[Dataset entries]
--*--

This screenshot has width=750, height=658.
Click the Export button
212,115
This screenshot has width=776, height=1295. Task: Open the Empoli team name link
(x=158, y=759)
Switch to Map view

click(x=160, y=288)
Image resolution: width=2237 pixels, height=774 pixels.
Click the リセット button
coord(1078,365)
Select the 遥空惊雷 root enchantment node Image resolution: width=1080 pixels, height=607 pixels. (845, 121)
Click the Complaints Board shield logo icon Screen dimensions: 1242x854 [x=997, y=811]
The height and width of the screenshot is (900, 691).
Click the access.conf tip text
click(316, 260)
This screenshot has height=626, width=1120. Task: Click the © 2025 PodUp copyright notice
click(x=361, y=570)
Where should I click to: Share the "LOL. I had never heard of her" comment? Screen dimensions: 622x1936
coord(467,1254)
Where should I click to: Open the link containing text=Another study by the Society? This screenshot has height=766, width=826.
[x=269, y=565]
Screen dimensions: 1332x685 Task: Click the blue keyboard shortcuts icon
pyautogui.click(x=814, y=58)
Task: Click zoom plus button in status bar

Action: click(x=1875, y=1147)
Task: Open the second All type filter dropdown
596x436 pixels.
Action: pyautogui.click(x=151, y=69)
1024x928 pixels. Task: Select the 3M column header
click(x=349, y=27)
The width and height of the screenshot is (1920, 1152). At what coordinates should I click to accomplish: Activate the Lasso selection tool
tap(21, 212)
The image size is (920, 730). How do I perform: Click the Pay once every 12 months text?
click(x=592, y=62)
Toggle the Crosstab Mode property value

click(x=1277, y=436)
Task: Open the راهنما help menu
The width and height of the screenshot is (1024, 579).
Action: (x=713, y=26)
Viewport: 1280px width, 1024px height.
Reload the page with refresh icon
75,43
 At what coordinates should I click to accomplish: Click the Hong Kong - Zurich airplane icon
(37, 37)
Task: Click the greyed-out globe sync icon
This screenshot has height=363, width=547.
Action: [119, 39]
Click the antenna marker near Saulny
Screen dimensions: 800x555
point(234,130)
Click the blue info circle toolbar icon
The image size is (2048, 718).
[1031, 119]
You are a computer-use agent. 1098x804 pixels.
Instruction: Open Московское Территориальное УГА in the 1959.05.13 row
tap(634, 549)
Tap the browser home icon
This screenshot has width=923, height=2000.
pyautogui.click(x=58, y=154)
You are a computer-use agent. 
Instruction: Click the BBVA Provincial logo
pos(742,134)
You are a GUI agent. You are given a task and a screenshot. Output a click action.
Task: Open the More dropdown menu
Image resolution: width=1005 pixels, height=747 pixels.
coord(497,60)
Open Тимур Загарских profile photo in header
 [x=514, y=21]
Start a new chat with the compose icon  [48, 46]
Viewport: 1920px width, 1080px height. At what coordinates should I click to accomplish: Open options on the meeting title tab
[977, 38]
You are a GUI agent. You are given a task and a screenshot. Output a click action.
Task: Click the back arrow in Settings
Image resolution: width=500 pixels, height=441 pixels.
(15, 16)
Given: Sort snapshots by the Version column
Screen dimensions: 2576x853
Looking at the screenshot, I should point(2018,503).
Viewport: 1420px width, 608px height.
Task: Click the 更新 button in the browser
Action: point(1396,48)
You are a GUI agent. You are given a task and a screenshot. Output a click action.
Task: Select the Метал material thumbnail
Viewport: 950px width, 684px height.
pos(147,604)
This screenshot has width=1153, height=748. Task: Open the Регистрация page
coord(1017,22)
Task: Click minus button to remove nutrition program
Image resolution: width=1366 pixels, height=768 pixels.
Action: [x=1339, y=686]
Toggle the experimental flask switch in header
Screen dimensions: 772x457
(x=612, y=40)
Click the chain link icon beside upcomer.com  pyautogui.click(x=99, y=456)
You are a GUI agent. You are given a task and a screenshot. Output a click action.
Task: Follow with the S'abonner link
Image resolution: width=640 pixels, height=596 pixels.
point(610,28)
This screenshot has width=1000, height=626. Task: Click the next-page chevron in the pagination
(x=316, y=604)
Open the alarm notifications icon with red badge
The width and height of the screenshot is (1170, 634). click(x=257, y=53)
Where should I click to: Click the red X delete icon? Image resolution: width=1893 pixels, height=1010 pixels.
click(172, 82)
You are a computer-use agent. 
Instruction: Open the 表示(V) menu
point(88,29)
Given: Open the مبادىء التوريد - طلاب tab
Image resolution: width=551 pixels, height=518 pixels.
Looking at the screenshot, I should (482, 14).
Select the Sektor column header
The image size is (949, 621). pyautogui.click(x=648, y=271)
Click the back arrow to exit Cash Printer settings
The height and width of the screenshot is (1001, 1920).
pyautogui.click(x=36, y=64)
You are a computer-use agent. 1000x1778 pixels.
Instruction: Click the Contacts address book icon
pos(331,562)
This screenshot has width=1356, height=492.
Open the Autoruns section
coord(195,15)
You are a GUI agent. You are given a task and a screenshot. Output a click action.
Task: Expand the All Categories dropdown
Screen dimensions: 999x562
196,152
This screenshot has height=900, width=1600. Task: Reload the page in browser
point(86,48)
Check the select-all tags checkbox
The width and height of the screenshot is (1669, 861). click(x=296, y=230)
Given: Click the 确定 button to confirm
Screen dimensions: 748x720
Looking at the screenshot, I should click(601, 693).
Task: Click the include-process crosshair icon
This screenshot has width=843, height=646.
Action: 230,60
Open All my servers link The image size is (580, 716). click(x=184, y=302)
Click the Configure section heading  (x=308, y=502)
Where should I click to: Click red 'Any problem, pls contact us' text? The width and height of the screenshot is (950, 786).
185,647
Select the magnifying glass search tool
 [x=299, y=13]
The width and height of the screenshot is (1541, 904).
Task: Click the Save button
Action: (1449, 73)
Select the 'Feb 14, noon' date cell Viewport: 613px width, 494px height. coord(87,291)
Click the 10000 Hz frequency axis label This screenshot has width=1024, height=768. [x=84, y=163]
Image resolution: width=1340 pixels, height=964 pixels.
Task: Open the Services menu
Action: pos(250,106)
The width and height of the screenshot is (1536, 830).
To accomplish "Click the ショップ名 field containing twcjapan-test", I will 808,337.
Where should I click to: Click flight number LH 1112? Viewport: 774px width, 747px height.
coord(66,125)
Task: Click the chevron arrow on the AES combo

--*--

Copy out every one of the items above word for word, line by line, without changing anything.

This screenshot has width=750, height=658.
Click the Export button
212,115
This screenshot has width=776, height=1295. Task: Open the Empoli team name link
(x=158, y=759)
Switch to Map view

click(x=160, y=288)
Image resolution: width=2237 pixels, height=774 pixels.
Click the リセット button
coord(1078,365)
Select the 遥空惊雷 root enchantment node Image resolution: width=1080 pixels, height=607 pixels. (845, 121)
Click the Complaints Board shield logo icon Screen dimensions: 1242x854 [x=997, y=811]
The height and width of the screenshot is (900, 691).
Click the access.conf tip text
click(316, 260)
This screenshot has height=626, width=1120. Task: Click the © 2025 PodUp copyright notice
click(x=361, y=570)
Where should I click to: Share the "LOL. I had never heard of her" comment? Screen dimensions: 622x1936
coord(467,1254)
Where should I click to: Open the link containing text=Another study by the Society? This screenshot has height=766, width=826.
[x=269, y=565]
Screen dimensions: 1332x685 Task: Click the blue keyboard shortcuts icon
pyautogui.click(x=814, y=58)
Task: Click zoom plus button in status bar

Action: click(x=1875, y=1147)
Task: Open the second All type filter dropdown
596x436 pixels.
Action: pyautogui.click(x=151, y=69)
1024x928 pixels. Task: Select the 3M column header
click(x=349, y=27)
The width and height of the screenshot is (1920, 1152). At what coordinates should I click to accomplish: Activate the Lasso selection tool
tap(21, 212)
The image size is (920, 730). How do I perform: Click the Pay once every 12 months text?
click(x=592, y=62)
Toggle the Crosstab Mode property value

click(x=1277, y=436)
Task: Open the راهنما help menu
The width and height of the screenshot is (1024, 579).
Action: (x=713, y=26)
Viewport: 1280px width, 1024px height.
Reload the page with refresh icon
75,43
 At what coordinates should I click to accomplish: Click the Hong Kong - Zurich airplane icon
(37, 37)
Task: Click the greyed-out globe sync icon
This screenshot has height=363, width=547.
Action: [119, 39]
Click the antenna marker near Saulny
Screen dimensions: 800x555
point(234,130)
Click the blue info circle toolbar icon
The image size is (2048, 718).
[1031, 119]
You are a computer-use agent. 1098x804 pixels.
Instruction: Open Московское Территориальное УГА in the 1959.05.13 row
tap(634, 549)
Tap the browser home icon
This screenshot has width=923, height=2000.
pyautogui.click(x=58, y=154)
You are a computer-use agent. 
Instruction: Click the BBVA Provincial logo
pos(742,134)
You are a GUI agent. You are given a task and a screenshot. Output a click action.
Task: Open the More dropdown menu
Image resolution: width=1005 pixels, height=747 pixels.
coord(497,60)
Open Тимур Загарских profile photo in header
 [x=514, y=21]
Start a new chat with the compose icon  [48, 46]
Viewport: 1920px width, 1080px height. At what coordinates should I click to accomplish: Open options on the meeting title tab
[977, 38]
You are a GUI agent. You are given a task and a screenshot. Output a click action.
Task: Click the back arrow in Settings
Image resolution: width=500 pixels, height=441 pixels.
(15, 16)
Given: Sort snapshots by the Version column
Screen dimensions: 2576x853
Looking at the screenshot, I should point(2018,503).
Viewport: 1420px width, 608px height.
Task: Click the 更新 button in the browser
Action: point(1396,48)
You are a GUI agent. You are given a task and a screenshot. Output a click action.
Task: Select the Метал material thumbnail
Viewport: 950px width, 684px height.
pos(147,604)
This screenshot has width=1153, height=748. Task: Open the Регистрация page
coord(1017,22)
Task: Click minus button to remove nutrition program
Image resolution: width=1366 pixels, height=768 pixels.
Action: [x=1339, y=686]
Toggle the experimental flask switch in header
Screen dimensions: 772x457
(x=612, y=40)
Click the chain link icon beside upcomer.com  pyautogui.click(x=99, y=456)
You are a GUI agent. You are given a task and a screenshot. Output a click action.
Task: Follow with the S'abonner link
Image resolution: width=640 pixels, height=596 pixels.
point(610,28)
This screenshot has width=1000, height=626. Task: Click the next-page chevron in the pagination
(x=316, y=604)
Open the alarm notifications icon with red badge
The width and height of the screenshot is (1170, 634). click(x=257, y=53)
Where should I click to: Click the red X delete icon? Image resolution: width=1893 pixels, height=1010 pixels.
click(172, 82)
You are a computer-use agent. 
Instruction: Open the 表示(V) menu
point(88,29)
Given: Open the مبادىء التوريد - طلاب tab
Image resolution: width=551 pixels, height=518 pixels.
Looking at the screenshot, I should (482, 14).
Select the Sektor column header
The image size is (949, 621). pyautogui.click(x=648, y=271)
Click the back arrow to exit Cash Printer settings
The height and width of the screenshot is (1001, 1920).
pyautogui.click(x=36, y=64)
You are a computer-use agent. 1000x1778 pixels.
Instruction: Click the Contacts address book icon
pos(331,562)
This screenshot has width=1356, height=492.
Open the Autoruns section
coord(195,15)
You are a GUI agent. You are given a task and a screenshot. Output a click action.
Task: Expand the All Categories dropdown
Screen dimensions: 999x562
196,152
This screenshot has height=900, width=1600. Task: Reload the page in browser
point(86,48)
Check the select-all tags checkbox
The width and height of the screenshot is (1669, 861). click(x=296, y=230)
Given: Click the 确定 button to confirm
Screen dimensions: 748x720
Looking at the screenshot, I should click(601, 693).
Task: Click the include-process crosshair icon
This screenshot has width=843, height=646.
Action: 230,60
Open All my servers link The image size is (580, 716). click(x=184, y=302)
Click the Configure section heading  (x=308, y=502)
Where should I click to: Click red 'Any problem, pls contact us' text? The width and height of the screenshot is (950, 786).
185,647
Select the magnifying glass search tool
 [x=299, y=13]
The width and height of the screenshot is (1541, 904).
Task: Click the Save button
Action: (1449, 73)
Select the 'Feb 14, noon' date cell Viewport: 613px width, 494px height. coord(87,291)
Click the 10000 Hz frequency axis label This screenshot has width=1024, height=768. [x=84, y=163]
Image resolution: width=1340 pixels, height=964 pixels.
Task: Open the Services menu
Action: pos(250,106)
The width and height of the screenshot is (1536, 830).
To accomplish "Click the ショップ名 field containing twcjapan-test", I will 808,337.
Where should I click to: Click flight number LH 1112? Viewport: 774px width, 747px height.
coord(66,125)
Task: Click the chevron arrow on the AES combo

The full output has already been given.